Un tel comportement est sensé, même admirable, au niveau individuel. C'est peut-être le cas aussi au niveau planétaire: une consommation plus faible pourrait être bénéfique pour l'environnement. Mais l'économie a un problème avec cela. Comme les gens dépensent moins, la demande est supprimée, prolongeant la récession. La même chose s’est produite après la crise de 2007-2008. Le paradoxe de l’épargne était à la base de la proposition la plus célèbre de Keynes: que les gouvernements fournissent des mesures de relance susceptibles de relancer l’économie lorsque les gens ne le feraient pas. C’est la raison d’être du train de réformes New Deal de Roosevelt et l’inspiration du projet de loi américain appelé Green New Deal.

Keynes était un pragmatique; ses prescriptions étaient une réponse aux maladies du jour. Mais il était aussi un visionnaire. Dans son essai «Possibilités économiques pour nos petits-enfants» (1930), il prévoyait un moment où notre société irait au-delà de la croissance. Cela n’a pas encore été fait, malgré la remarque de l’économiste Kenneth Boulding devant le Congrès américain en 1973: «Quiconque croit en la croissance exponentielle peut durer éternellement dans un monde fini est un fou ou un économiste».

Shiller n'est clairement pas un fou. Mais au cours d'une exploration par ailleurs fascinante du pouvoir de l'histoire, il n'a jamais reconnu que la croissance éternelle n'était en soi qu'un récit. Il note que la logique d'une expansion implacable est en conflit avec la logique de l'anxiété humaine. Mais il suppose que ce sont les gens qui sont en faute. Les récits peuvent avoir des fondements clairs, moraux et prudentiels, semble-t-il, mais ils pourraient quand même être considérés comme irrationnels.

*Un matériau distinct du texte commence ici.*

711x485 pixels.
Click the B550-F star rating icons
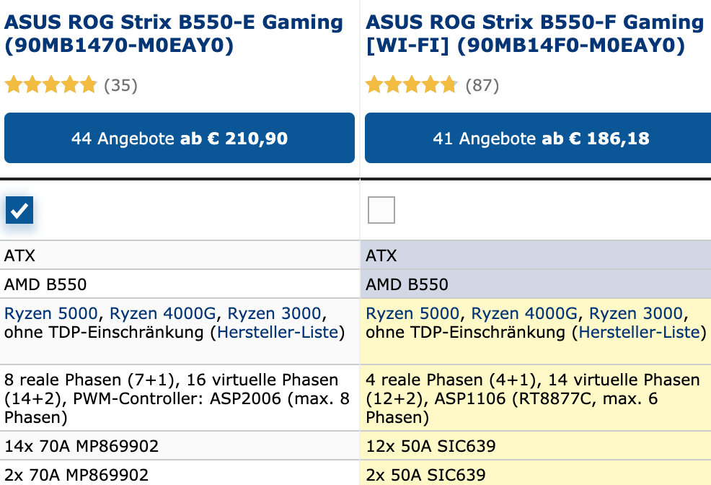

En effet, pour Shiller, ce discours mémorable sur la «peur de la peur» montre le gouvernement qui tente de «s'appuyer contre des récits faux ou trompeurs et d'établir une autorité morale contre eux». La remarque de Roosevelt était conçue pour "créer et diffuser des contre-discours qui établissent un comportement économique plus rationnel et davantage axé sur le public". Ce que Shiller semble dire, c’est que: lorsque le sentiment humain ordinaire va à l’encontre de la logique dominante du capitalisme, l’État doit la dominer. C'est une conclusion profondément suspecte, potentiellement dangereuse. Mais cela montre aussi à quel point la narration est omniprésente.

En fin de compte, Économie narrative est une exposition éloquente et accessible d’une idée séduisante. C’est une hypothèse particulièrement convaincante pour la Grande-Bretagne, un pays encore sous l’effet d’un référendum public dont l’issue a été déterminée par une confusion virale des plus pernicieuses. Nous sommes tous des «raconteurs d'histoires et des auteurs de poèmes». Mais ni les économistes ni les politiciens ne peuvent prétendre à une autorité morale sur la vérité narrative. Nous devons tous choisir avec soin nos histoires.